Stored data entries:
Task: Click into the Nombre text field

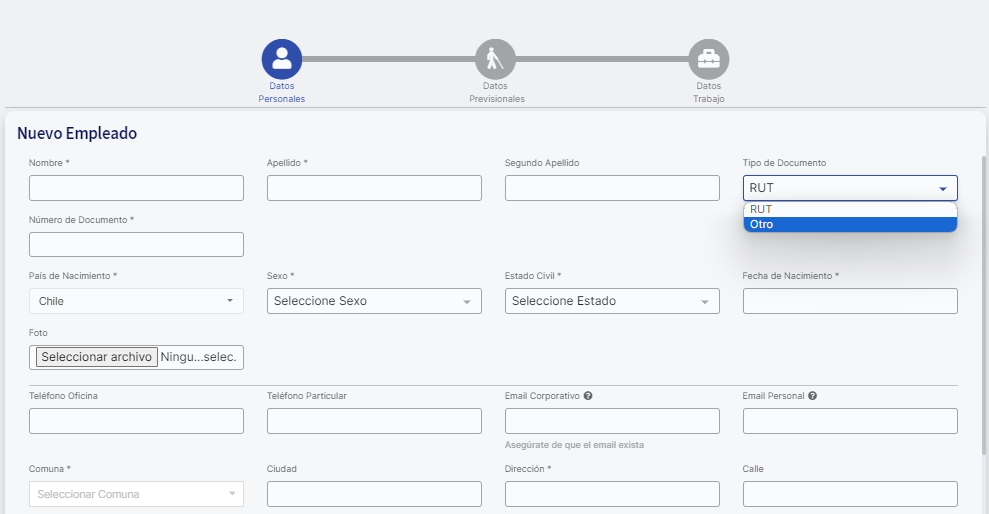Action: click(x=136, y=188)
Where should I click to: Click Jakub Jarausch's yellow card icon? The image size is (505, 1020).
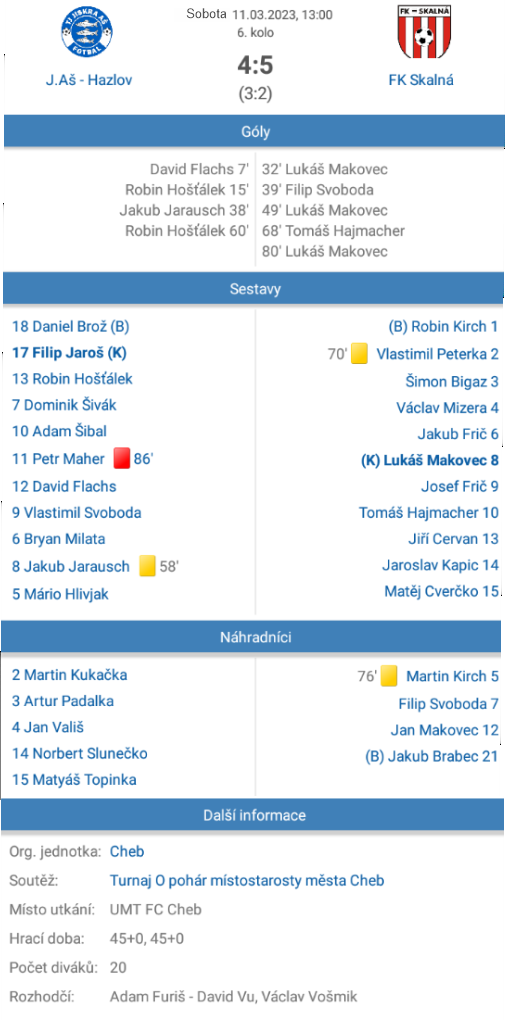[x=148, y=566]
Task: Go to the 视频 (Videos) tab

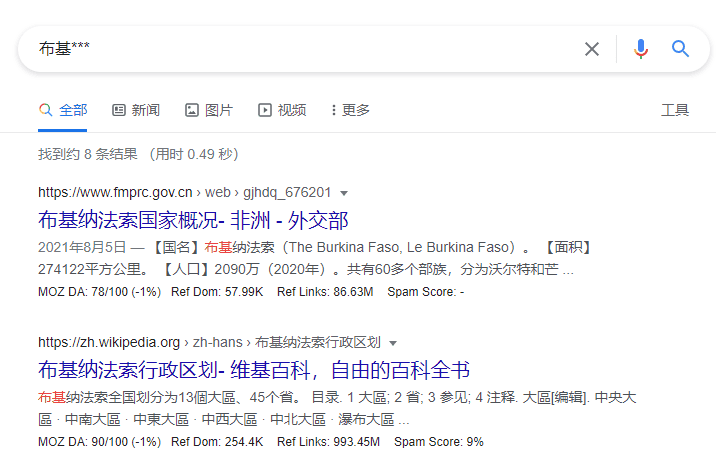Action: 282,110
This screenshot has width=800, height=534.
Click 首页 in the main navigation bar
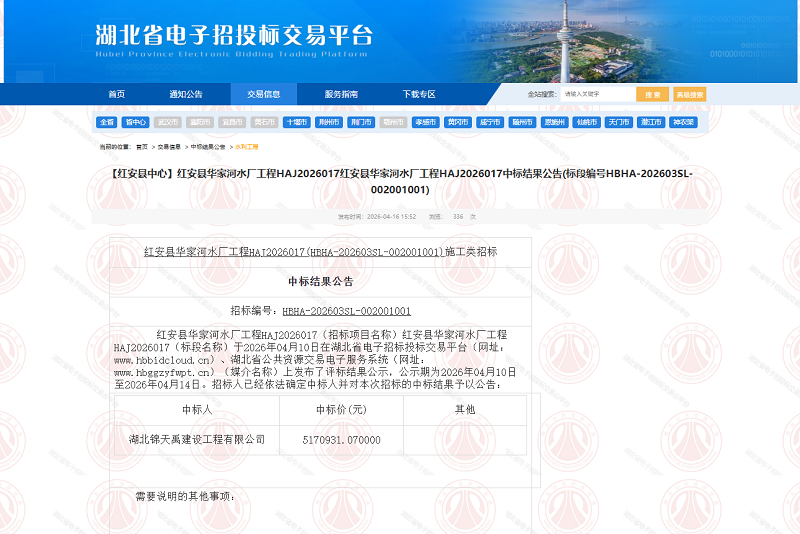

DESCRIPTION OF THE TASK:
To answer, repeat exactly the lines from the line containing "This screenshot has width=800, height=534." through the last line of the data above, leaving out all pictures.

EXERCISE ANSWER:
This screenshot has width=800, height=534.
Click 首页 in the main navigation bar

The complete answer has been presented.